Noscapine-induced polyploidy in vitro

Abstract

The conditions under which noscapine causes high levels of polyploidy in vitro in human lymphocytes were investigated to try to determine its mode of action and to assess whether it was likely to be a genotoxic hazard when used as an antitussive agent. Irrespective of duration of treatment or type of medium, there seemed to be a threshold for polyploidy induction between 15.0 and 30.0 micrograms/ml and a maximum between 100.0 and 150.0 micrograms/ml noscapine. High levels (10.0-20.0%) of noscapine-induced polyploidy were never found with 4 h treatments or with RPMI 1640 medium plus 15% (v/v) foetal calf serum; the use of Iscove's modified Dulbecco's medium and 24 h treatments were needed. The reasons for these observations seemed to be the faster cell division and greater sensitivity of cells grown in Iscove's medium. There was conflicting evidence about the mechanism of polyploidy induction by noscapine; either spindle damage or cell fusion remain as possibilities.
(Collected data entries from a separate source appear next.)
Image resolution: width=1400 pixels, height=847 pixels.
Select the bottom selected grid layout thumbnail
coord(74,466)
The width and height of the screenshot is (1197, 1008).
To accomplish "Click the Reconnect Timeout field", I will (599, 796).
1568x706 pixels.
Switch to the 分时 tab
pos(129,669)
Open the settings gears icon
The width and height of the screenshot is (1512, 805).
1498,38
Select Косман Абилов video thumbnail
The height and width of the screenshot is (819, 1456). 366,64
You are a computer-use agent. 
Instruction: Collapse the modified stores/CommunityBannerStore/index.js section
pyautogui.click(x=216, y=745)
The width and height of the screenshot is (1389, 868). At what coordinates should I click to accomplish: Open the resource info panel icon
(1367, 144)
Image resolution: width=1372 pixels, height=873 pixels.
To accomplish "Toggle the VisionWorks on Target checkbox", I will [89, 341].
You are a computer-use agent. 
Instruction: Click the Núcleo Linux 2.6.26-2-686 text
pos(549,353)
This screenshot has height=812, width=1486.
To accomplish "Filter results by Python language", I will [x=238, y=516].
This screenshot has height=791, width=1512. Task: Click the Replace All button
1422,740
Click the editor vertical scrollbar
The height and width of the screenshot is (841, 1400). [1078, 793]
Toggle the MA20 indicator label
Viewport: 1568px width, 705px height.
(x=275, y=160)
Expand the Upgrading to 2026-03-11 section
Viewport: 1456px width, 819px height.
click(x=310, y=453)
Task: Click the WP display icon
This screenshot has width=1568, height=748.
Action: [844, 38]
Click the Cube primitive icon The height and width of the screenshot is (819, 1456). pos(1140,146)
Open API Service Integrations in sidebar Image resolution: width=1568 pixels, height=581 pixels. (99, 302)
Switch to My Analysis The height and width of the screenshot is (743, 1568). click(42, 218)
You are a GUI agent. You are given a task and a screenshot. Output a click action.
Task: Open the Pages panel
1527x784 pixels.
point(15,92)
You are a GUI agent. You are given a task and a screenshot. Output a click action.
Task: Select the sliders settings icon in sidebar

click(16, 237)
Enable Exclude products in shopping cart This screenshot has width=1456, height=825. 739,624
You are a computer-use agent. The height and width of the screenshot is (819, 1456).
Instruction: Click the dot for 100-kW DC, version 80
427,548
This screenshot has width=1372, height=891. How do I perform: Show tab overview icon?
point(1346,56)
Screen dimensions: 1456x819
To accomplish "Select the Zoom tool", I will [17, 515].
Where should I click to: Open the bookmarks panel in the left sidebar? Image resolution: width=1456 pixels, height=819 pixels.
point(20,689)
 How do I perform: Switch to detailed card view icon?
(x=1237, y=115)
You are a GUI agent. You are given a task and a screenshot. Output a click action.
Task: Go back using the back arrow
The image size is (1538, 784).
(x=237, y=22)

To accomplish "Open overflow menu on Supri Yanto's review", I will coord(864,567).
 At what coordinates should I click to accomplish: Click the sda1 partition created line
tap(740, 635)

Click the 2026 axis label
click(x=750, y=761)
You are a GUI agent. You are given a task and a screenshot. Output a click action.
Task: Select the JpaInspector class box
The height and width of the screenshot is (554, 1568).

The need for prolonged exposure and the precise nutritional requirements suggest that a short exposure, albeit at high concentration, in the upper gastro-intestinal tract is unlikely to be a hazard for humans. Furthermore, evidence of a threshold at approximately 20 micrograms/ml plus the virtual elimination of noscapine-induced polyploidy by microsomal metabolism (S9 mix) together with published metabolic data imply that the low-level systemic exposure after absorption may well not be hazardous. We conclude that the use of noscapine in cough mixtures does not pose a significant potential hazard for humans.